As the Global Initiative report states, many of the tools needed to take action against illegal mining are already present — it’s a matter of using them in a more integrated way.

As highlighted by the Global Initiative, the rules of the game could be set to change with new European Union legislation that is looking to expand Dodd-Frank style regulations to other vulnerable countries. However, such legislation could be counterproductive — as some claim the Dodd-Frank Act has been. Given the huge logistical challenge of tracing gold through a convoluted supply chain, many companies will find it easier to simply end purchases from vulnerable countries rather than comply with the complex regulations, leading to a de facto embargo that could have devastating economic consequences in mining regions.

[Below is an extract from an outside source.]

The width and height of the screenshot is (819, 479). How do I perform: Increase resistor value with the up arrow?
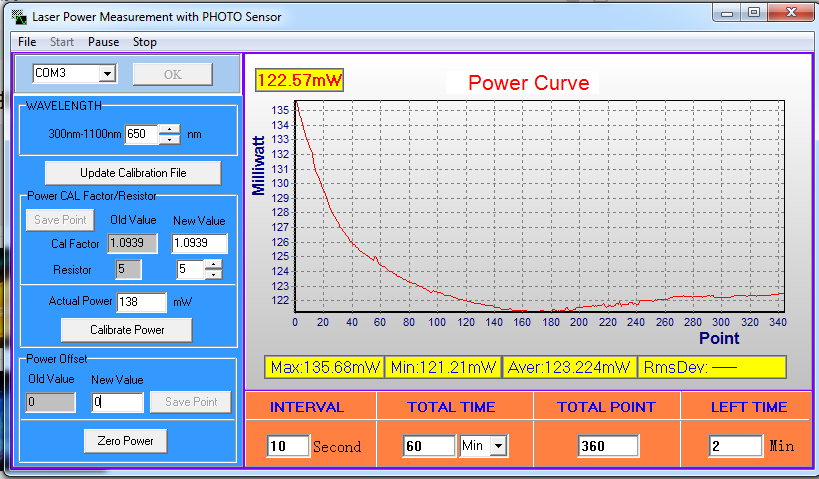(213, 264)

Despite the current lack of oversight, there have been isolated cases of corporate action. In 2014, Metalor announced it was to stop purchasing gold from Peru’s illegal mining hub Madre de Dios. However, the company continued to purchase gold from Bolivia that officials suspected of being contraband Peruvian gold, according to Global Initiative’s report. It also continues to purchase gold from the illegal mining zones of Colombia.

As the Global Initiative report states, many of the tools needed to take action against illegal mining are already present — it’s a matter of using them in a more integrated way. The enormous complexity of picking apart a transnational trade — one that combines a legal product with illegal production and informal workers with criminal structures — means progress will require a far more coordinated response.

Perhaps the most important of Global Initiative’s recommendations is the call for formalization, as it is the sector’s informal status that has left mining so vulnerable to organized crime. Bringing unlicensed miners into the legal economy can not only help reclaim the space lost to organized crime, but it is also perhaps the only way to separate the informal from the criminal, allowing judicial institutions to dismantle criminal networks without condemning mining zones to an economic disaster.

However, as the efforts in Colombia and Peru show, formalization is not an easy or a quick path and states will have to improve dramatically on previous efforts to make it a viable option. In the meantime, despite the multiple tools on hand to tackle the illegal mining boom, states and the private sector are still playing catch-up with organized crime.